■ INSTRUCTIONS FOR THE TASK ■
Keep only the lines of the data below that contain the string "order", and copy each one out. Case matters.

■ GIVEN RECORDS ■
☆ ☆ ☆ ☆ ☆ ☆ ☆
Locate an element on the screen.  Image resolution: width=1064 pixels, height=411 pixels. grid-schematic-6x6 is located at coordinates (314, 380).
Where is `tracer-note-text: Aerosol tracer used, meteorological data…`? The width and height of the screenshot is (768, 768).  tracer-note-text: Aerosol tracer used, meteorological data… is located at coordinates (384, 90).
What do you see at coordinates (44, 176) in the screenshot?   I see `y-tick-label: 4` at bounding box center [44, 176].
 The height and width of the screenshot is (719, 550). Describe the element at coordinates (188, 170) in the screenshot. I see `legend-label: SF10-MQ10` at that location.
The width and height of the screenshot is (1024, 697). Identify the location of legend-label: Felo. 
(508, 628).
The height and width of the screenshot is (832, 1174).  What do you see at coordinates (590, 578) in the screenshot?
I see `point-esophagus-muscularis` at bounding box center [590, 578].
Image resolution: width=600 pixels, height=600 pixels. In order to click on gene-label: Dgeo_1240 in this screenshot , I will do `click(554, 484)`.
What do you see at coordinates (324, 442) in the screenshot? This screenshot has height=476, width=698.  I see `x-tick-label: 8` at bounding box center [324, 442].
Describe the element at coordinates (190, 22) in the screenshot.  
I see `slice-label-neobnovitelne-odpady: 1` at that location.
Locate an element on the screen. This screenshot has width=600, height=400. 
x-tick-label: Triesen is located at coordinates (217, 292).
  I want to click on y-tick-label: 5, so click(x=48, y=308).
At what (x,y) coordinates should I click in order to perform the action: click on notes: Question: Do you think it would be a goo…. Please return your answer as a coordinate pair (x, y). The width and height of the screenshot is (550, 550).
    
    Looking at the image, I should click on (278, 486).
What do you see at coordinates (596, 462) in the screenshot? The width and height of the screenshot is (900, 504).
☆ ☆ ☆ ☆ ☆ ☆ ☆
■ RESULT BELOW ■
Image resolution: width=600 pixels, height=600 pixels. In order to click on gene-label: Dgeo_1240 in this screenshot , I will do `click(554, 484)`.
At what (x,y) coordinates should I click in order to perform the action: click on notes: Question: Do you think it would be a goo…. Please return your answer as a coordinate pair (x, y). The width and height of the screenshot is (550, 550).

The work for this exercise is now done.